*** Document segment ***

What happens if, before the first meeting of shareholders takes place, one of the directors wants to resign? He can do so only if his successor is elected or appointed. This is because the Ontario Companies Act, section 119(2) provides that “Until the first meeting of shareholders, the resignation of a director named in the articles shall not be effective unless at the time the resignation is to become effective a successor has been elected or appointed.”
What happens if one of them resigns after the first meeting of shareholders, and no successor director is appointed or elected? Is his resignation effective? The answer is not clear.
In the case of Cybulski v MNR, there were two directors named in the articles. Some time after the first meeting of shareholders, one of them, Mr. Cybulski, resigned, but no successor director was elected or appointed.

*** Collected data ***

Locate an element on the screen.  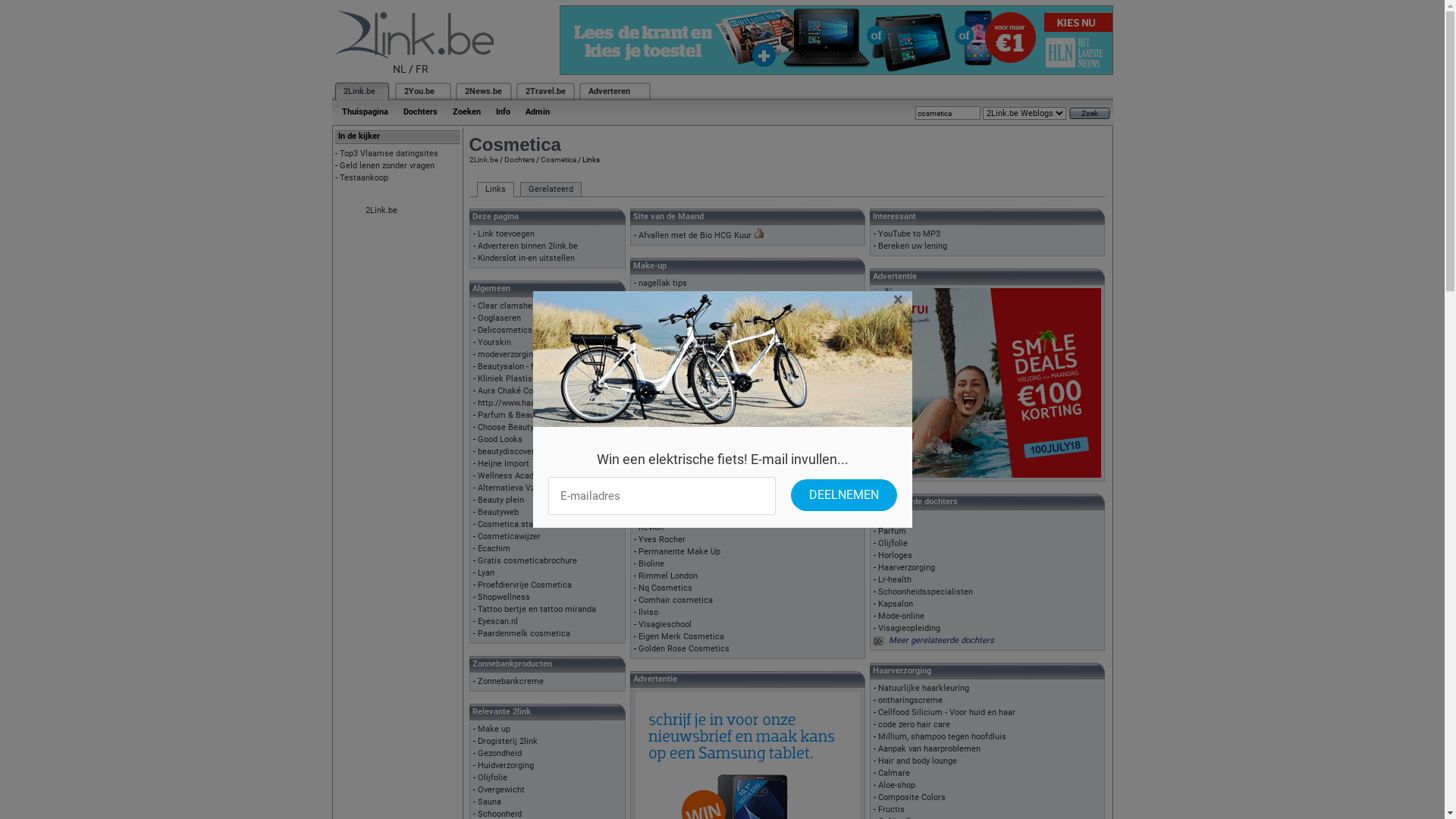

***

**Work to complete:**
a: From the passage on director resignations, quote the text starting at "What happens if one" and ending at "was elected or appointed.".
b: In the passage on director resignations, how many directors were named in the articles in Cybulski v MNR?
c: According to the passage on director resignations, why can a director named in the articles resign before the first meeting of shareholders only if a successor is elected or appointed?

**Complete answers:**
a:
What happens if one of them resigns after the first meeting of shareholders, and no successor director is appointed or elected? Is his resignation effective? The answer is not clear.
In the case of Cybulski v MNR, there were two directors named in the articles. Some time after the first meeting of shareholders, one of them, Mr. Cybulski, resigned, but no successor director was elected or appointed.

b: Two directors were named in the articles.

c: Section 119(2) of the Ontario Companies Act requires it. That section says that until the first meeting of shareholders, such a director's resignation is not effective unless a successor has been elected or appointed when the resignation is to take effect.